TASKS TO COMPLETE:
**A)** Answer each question from the album poll article:
(i) About how many votes is the survey based on?
(ii) Which album, and by which artist, is ranked ninth in the all-time top ten?
(iii) How many albums does Frank Sinatra have in the Top 1,000?
**B)** Resume the album poll article from its final sentence, keeping the same tone.
--- SUPPLIED PASSAGE ---
The survey, to be published on Tuesday, is based on almost 200,000 votes, making it the largest such poll ever conducted. The compilers also took into account every similar survey of the past three years in both Britain and America to create a "poll of polls" and produce what they describe as "the definitive millennium list".

The poll shows the enduring power of the Sixties and early Seventies, now apparently regarded by fans of all ages as the golden age of pop. A separate list of the 50 greatest artists of all time, compiled by totalling the votes from the album poll, includes no less than 30 acts which first tasted success in the 1960s or earlier and only 11 artists whose careers post-date the 1976 punk explosion.

"The most amazing thing is not only the way the Beatles have dominated just as they did the charts in the 1960s but the way they are number one with all age groups," said Colin Larkin, the book's editor-in-chief who has spent three years compiling the database on which the list is based.

"We invited people to submit their top 20 albums and were getting lists from 12-year-olds which put Revolver above Oasis and Radiohead, which was extraordinary. Almost every entry from a teenager had at least one Beatles album on it."

The all-time top ten list is completed by The Beach Boys' Pet Sounds, Automatic For The People by R.E.M. and Pink Floyd's Dark Side Of The Moon with What's The Story (Morning Glory) by Oasis and Radiohead's The Bends at nine and ten.

The Beatles also secured the most individual entries in the Top 1,000 with 14 albums followed by Frank Sinatra and Miles Davis (13 each) and Bob Dylan (12).

Advocates of girl power will be disappointed that just five of the top one hundred albums are by female artists. Alanis Morrissette's Jagged Little Pill, one of the biggest selling albums of the nineties, leads the way at 35, followed by Joni Mitchell's Blue (53), Hounds of Love by Kate Bush (59), Patti Smith's Horses (88) and Little Earthquakes by Tori Amos (98).

Allan Jones, the former editor of Melody Maker and now editor of the monthly Uncut, attributes the Beatles' dominance among the MTV generation less to parental influence and more to the reverence paid to the sixties by contemporary Britpop bands. "There is no doubt that the Beatles were the most influential band ever but the way they have been lionised by people like Noel Gallagher has refocussed attention on them. What's The Story... by Oasis was the best Beatles album since Let It Be and the influence was so obvious and the debt so huge that has clearly contributed to their resurgence," he said.
--- MATERIAL ---
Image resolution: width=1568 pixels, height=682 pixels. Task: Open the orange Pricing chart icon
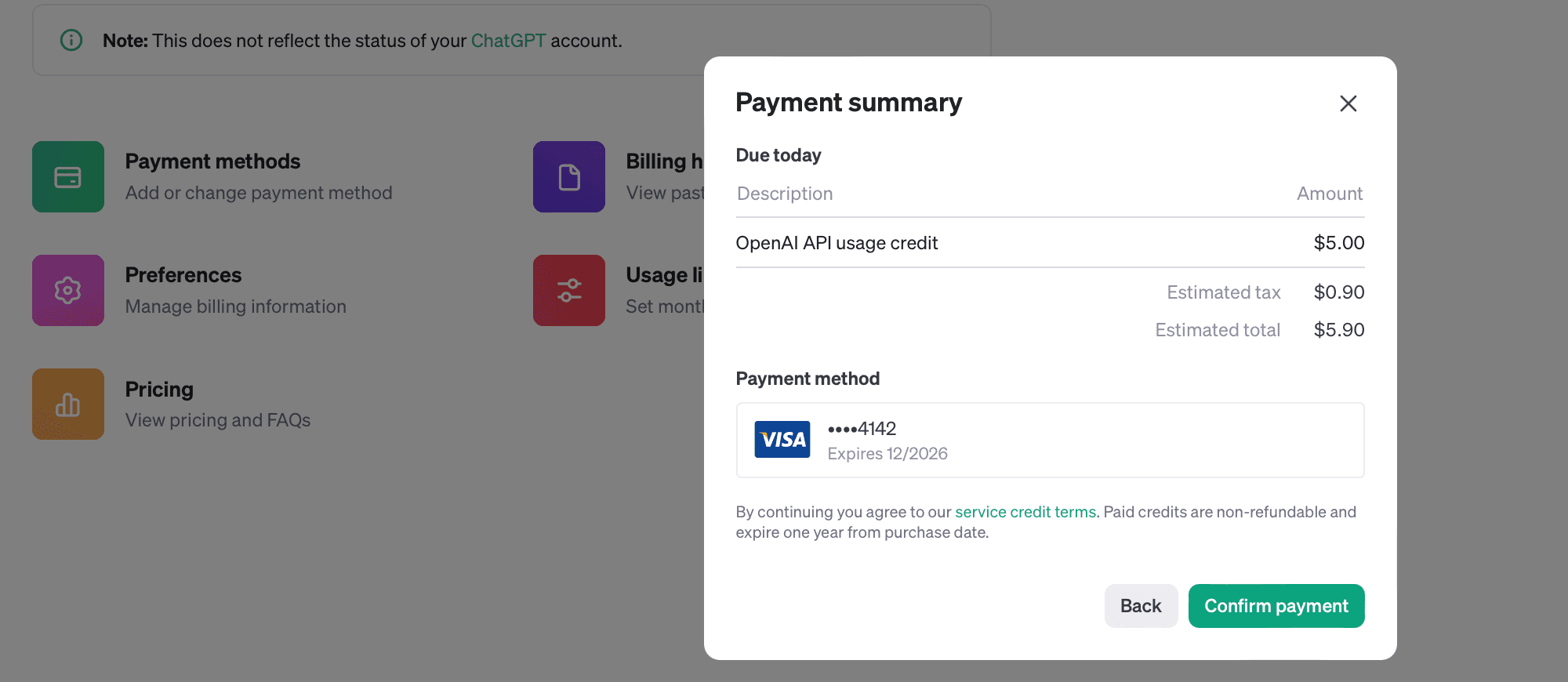[68, 404]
---
RESULTS FOR THE EXERCISE:
**A)**
(i) Almost 200,000 votes.
(ii) What's The Story (Morning Glory) by Oasis.
(iii) 13 albums.

**B)**
The Sixties contribute 226 albums to the list led by the Beatles and Bob Dylan, although statistically the most popular decade is the Seventies when 315 of the top 1,000 albums were made. However, the decade's popularity is due almost entirely to the early Seventies with artists such as Pink Floyd, David Bowie and Led Zeppelin - all of whom began recording in the Sixties - proving to be the most enduring. The appeal of punk, which was meant to consign such bands to "the dustbin of history", has proved to be far more fleeting.

The Eighties contributes 223 albums, with U2 and the Smiths displaying the greatest staying power while from the current decade 172 albums charted with Blur, Prodigy and Portishead the closest rivals to Oasis and Radiohead among contemporary acts.

Despite the influence of black music on virtually all styles of rock and pop, the lists are also predominantly white. Only eight of the top fifty artists are black - Jimi Hendrix (14), Miles Davis (16), Marvin Gaye (23), Prince (27), Michael Jackson (28), Stevie Wonder (34), Bob Marley (35) and John Coltrane (46). The only soul albums to make the top 100 albums are Marvin Gaye's What's Going On followed by Michael Jackson's Thriller and Stevie Wonder's Songs In The Key Of Life. The highest placed rap album is Public Enemy's It Takes A Nation Of Millions To Hold Us Back (131).

High sales do not automatically translate into critical success and artists such as Celine Dion and Cliff Richard appear nowhere in the list.

On the other hand, the cultish English singer-songwriter Nick Drake, who committed suicide in 1974 and sold no records at all during his lifetime, is listed among the top 50 artists at number 49. Van Morrison's Astral Weeks, which never charted, is voted the 15th greatest album of all time and Forever Changes by Love, which after 30 years still hasn't reached one million sales, makes number 40 in the list.

The Top One Thousand Albums Of All Time is published by Virgin Publishing at pounds 16.99 on Tuesday.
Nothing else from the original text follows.